## [THE REQUEST]
Copy the data below line for line, with no changes.

## [GIVEN DATA]
┄┄┄┄┄┄┄┄┄┄

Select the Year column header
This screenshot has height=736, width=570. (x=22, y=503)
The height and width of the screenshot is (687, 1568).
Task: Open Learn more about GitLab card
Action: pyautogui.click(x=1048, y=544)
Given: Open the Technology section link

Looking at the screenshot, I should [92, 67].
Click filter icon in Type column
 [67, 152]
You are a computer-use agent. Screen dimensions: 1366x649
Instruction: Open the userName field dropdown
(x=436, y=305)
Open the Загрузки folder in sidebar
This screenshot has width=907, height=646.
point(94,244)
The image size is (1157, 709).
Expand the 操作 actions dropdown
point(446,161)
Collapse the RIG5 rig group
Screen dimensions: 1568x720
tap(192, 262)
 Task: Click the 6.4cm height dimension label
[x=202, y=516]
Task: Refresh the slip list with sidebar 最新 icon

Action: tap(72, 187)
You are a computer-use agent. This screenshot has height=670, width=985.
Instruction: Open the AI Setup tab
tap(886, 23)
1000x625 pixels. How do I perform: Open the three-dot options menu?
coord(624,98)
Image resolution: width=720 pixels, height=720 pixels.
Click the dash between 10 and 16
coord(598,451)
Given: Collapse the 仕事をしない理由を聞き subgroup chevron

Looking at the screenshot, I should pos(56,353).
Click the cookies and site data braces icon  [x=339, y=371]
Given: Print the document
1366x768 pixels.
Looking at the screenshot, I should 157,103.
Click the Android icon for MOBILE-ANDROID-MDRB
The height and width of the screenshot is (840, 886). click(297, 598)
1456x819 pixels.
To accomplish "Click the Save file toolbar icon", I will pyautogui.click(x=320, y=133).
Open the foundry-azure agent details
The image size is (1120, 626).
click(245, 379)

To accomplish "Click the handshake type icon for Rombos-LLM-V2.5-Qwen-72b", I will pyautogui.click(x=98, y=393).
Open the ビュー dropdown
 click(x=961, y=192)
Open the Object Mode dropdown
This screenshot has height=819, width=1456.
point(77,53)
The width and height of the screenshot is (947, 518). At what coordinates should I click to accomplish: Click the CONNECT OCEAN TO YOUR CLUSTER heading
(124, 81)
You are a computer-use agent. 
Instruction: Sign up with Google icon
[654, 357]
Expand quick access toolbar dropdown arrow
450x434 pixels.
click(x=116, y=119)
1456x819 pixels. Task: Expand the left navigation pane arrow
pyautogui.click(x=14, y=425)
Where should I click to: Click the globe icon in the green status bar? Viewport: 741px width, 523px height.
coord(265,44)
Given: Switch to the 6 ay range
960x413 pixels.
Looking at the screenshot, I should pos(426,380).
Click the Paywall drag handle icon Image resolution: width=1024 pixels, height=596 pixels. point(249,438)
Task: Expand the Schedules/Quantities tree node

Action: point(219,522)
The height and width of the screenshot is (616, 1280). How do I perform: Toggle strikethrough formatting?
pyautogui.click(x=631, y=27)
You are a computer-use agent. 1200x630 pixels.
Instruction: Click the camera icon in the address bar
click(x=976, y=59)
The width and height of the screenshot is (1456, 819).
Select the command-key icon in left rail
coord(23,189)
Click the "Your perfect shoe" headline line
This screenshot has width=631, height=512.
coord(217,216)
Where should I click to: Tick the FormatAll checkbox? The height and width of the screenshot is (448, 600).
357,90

┄┄┄┄┄┄┄┄┄┄

## [EXERCISE RESULT]
Select the Year column header
This screenshot has height=736, width=570. (x=22, y=503)
The height and width of the screenshot is (687, 1568).
Task: Open Learn more about GitLab card
Action: pyautogui.click(x=1048, y=544)
Given: Open the Technology section link

Looking at the screenshot, I should [92, 67].
Click filter icon in Type column
 [67, 152]
You are a computer-use agent. Screen dimensions: 1366x649
Instruction: Open the userName field dropdown
(x=436, y=305)
Open the Загрузки folder in sidebar
This screenshot has width=907, height=646.
point(94,244)
The image size is (1157, 709).
Expand the 操作 actions dropdown
point(446,161)
Collapse the RIG5 rig group
Screen dimensions: 1568x720
tap(192, 262)
 Task: Click the 6.4cm height dimension label
[x=202, y=516]
Task: Refresh the slip list with sidebar 最新 icon

Action: tap(72, 187)
You are a computer-use agent. This screenshot has height=670, width=985.
Instruction: Open the AI Setup tab
tap(886, 23)
1000x625 pixels. How do I perform: Open the three-dot options menu?
coord(624,98)
Image resolution: width=720 pixels, height=720 pixels.
Click the dash between 10 and 16
coord(598,451)
Given: Collapse the 仕事をしない理由を聞き subgroup chevron

Looking at the screenshot, I should pos(56,353).
Click the cookies and site data braces icon  [x=339, y=371]
Given: Print the document
1366x768 pixels.
Looking at the screenshot, I should 157,103.
Click the Android icon for MOBILE-ANDROID-MDRB
The height and width of the screenshot is (840, 886). click(297, 598)
1456x819 pixels.
To accomplish "Click the Save file toolbar icon", I will pyautogui.click(x=320, y=133).
Open the foundry-azure agent details
The image size is (1120, 626).
click(245, 379)

To accomplish "Click the handshake type icon for Rombos-LLM-V2.5-Qwen-72b", I will pyautogui.click(x=98, y=393).
Open the ビュー dropdown
 click(x=961, y=192)
Open the Object Mode dropdown
This screenshot has height=819, width=1456.
point(77,53)
The width and height of the screenshot is (947, 518). At what coordinates should I click to accomplish: Click the CONNECT OCEAN TO YOUR CLUSTER heading
(124, 81)
You are a computer-use agent. 
Instruction: Sign up with Google icon
[654, 357]
Expand quick access toolbar dropdown arrow
450x434 pixels.
click(x=116, y=119)
1456x819 pixels. Task: Expand the left navigation pane arrow
pyautogui.click(x=14, y=425)
Where should I click to: Click the globe icon in the green status bar? Viewport: 741px width, 523px height.
coord(265,44)
Given: Switch to the 6 ay range
960x413 pixels.
Looking at the screenshot, I should pos(426,380).
Click the Paywall drag handle icon Image resolution: width=1024 pixels, height=596 pixels. point(249,438)
Task: Expand the Schedules/Quantities tree node

Action: point(219,522)
The height and width of the screenshot is (616, 1280). How do I perform: Toggle strikethrough formatting?
pyautogui.click(x=631, y=27)
You are a computer-use agent. 1200x630 pixels.
Instruction: Click the camera icon in the address bar
click(x=976, y=59)
The width and height of the screenshot is (1456, 819).
Select the command-key icon in left rail
coord(23,189)
Click the "Your perfect shoe" headline line
This screenshot has width=631, height=512.
coord(217,216)
Where should I click to: Tick the FormatAll checkbox? The height and width of the screenshot is (448, 600).
357,90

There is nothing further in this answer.